Copy out the lines below exactly, beginning with the line that contains "Click the M00014" and continuing through the last line.

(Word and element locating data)
START

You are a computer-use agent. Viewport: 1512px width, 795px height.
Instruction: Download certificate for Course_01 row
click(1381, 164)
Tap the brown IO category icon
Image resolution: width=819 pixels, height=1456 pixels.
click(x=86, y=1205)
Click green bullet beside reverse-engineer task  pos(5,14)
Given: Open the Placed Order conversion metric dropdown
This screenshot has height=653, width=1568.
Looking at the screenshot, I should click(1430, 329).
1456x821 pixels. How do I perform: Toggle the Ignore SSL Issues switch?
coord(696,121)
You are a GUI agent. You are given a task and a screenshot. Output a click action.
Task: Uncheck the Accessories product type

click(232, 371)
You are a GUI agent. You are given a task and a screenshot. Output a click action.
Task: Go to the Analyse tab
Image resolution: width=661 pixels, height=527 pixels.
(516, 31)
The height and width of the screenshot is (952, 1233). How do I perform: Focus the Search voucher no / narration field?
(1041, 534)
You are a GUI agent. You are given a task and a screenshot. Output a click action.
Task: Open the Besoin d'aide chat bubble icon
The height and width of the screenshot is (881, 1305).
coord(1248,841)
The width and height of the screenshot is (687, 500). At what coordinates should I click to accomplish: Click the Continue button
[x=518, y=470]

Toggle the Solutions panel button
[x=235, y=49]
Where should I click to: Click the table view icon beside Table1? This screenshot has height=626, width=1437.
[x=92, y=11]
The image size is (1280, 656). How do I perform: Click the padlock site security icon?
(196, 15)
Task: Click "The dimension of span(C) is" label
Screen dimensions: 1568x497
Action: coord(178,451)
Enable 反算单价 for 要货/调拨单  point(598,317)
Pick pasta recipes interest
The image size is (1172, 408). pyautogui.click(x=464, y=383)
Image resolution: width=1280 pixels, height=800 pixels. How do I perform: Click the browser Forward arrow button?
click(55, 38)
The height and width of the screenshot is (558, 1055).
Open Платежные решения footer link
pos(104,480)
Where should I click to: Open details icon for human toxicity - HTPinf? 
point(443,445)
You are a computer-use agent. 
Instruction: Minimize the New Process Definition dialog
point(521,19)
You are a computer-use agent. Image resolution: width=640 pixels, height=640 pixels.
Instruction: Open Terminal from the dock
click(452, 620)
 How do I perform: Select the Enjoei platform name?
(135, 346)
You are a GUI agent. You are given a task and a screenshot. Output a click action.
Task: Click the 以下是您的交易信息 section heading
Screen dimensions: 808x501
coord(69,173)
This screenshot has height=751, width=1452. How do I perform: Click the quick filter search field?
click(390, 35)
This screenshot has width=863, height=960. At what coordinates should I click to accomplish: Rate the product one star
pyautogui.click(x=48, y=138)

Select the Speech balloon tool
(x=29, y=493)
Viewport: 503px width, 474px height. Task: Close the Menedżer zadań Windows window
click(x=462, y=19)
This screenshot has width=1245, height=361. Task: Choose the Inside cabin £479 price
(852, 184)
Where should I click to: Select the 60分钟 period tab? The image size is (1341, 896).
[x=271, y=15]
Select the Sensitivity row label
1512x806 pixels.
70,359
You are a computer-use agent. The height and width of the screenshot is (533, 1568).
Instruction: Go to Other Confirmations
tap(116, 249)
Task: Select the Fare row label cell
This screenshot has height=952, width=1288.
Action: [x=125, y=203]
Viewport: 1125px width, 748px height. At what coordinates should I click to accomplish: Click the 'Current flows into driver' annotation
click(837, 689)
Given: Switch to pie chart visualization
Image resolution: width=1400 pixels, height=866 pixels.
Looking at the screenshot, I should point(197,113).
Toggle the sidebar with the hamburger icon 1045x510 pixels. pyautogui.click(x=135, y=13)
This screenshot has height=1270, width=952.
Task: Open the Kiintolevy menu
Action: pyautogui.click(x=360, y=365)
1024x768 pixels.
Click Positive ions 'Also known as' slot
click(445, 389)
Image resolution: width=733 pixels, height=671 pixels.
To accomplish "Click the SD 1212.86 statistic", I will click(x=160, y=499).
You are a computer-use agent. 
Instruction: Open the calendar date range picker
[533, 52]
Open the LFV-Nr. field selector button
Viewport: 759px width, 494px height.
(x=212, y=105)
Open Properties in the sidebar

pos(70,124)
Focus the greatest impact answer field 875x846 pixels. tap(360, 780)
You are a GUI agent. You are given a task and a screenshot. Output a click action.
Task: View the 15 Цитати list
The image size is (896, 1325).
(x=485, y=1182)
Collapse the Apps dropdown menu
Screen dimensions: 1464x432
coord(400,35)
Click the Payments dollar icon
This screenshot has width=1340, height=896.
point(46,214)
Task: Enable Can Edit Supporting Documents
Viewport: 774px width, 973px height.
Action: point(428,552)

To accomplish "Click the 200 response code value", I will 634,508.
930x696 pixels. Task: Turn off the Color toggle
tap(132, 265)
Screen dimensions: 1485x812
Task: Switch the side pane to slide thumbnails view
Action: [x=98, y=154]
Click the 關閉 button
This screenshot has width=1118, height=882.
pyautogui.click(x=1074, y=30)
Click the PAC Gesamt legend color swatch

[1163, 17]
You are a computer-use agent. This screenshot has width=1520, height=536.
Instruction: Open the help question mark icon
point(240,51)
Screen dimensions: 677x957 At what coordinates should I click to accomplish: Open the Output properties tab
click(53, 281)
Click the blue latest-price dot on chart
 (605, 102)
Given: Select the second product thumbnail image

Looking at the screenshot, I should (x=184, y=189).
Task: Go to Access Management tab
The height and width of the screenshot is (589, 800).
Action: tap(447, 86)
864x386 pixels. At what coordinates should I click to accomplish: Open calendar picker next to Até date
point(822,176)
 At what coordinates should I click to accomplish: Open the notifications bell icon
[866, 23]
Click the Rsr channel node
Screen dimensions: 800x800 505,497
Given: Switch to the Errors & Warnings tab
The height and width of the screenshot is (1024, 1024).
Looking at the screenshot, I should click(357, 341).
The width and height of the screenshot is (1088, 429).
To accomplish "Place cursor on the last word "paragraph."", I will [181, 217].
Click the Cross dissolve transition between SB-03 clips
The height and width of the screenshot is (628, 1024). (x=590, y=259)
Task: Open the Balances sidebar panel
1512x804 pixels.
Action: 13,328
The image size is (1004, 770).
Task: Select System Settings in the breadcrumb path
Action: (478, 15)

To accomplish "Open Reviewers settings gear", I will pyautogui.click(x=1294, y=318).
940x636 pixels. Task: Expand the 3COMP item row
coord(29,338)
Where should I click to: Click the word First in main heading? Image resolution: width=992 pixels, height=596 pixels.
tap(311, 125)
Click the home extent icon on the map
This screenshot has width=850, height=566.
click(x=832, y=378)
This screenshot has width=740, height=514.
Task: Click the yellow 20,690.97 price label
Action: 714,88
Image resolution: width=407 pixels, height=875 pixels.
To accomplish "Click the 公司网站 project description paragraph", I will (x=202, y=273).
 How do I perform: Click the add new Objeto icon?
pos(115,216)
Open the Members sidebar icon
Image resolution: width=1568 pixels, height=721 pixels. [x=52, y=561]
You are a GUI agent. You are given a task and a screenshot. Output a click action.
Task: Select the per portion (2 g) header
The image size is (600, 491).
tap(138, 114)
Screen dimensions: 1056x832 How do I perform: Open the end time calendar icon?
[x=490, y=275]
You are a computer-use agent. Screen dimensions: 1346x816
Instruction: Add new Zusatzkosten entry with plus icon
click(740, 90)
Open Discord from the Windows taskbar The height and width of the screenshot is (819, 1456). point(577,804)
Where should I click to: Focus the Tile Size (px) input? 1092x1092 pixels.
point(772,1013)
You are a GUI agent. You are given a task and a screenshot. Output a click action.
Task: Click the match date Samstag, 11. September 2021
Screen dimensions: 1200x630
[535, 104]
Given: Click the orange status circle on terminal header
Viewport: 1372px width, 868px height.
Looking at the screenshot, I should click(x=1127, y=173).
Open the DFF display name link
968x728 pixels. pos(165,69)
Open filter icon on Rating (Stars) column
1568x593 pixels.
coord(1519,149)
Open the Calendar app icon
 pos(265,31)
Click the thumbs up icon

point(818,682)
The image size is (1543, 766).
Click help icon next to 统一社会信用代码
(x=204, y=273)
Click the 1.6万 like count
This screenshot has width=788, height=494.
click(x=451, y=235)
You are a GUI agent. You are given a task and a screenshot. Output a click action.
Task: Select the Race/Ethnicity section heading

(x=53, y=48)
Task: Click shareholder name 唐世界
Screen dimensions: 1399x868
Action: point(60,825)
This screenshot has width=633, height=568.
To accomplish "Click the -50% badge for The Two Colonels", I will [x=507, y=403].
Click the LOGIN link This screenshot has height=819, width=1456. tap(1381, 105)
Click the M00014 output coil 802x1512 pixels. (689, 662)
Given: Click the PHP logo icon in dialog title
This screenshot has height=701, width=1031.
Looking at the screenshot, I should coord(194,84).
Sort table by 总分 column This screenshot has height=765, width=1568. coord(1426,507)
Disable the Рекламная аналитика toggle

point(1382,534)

END

• **SOLUTION FOR THIS TASK**:
Click the M00014 output coil 802x1512 pixels. (689, 662)
Given: Click the PHP logo icon in dialog title
This screenshot has height=701, width=1031.
Looking at the screenshot, I should coord(194,84).
Sort table by 总分 column This screenshot has height=765, width=1568. coord(1426,507)
Disable the Рекламная аналитика toggle

point(1382,534)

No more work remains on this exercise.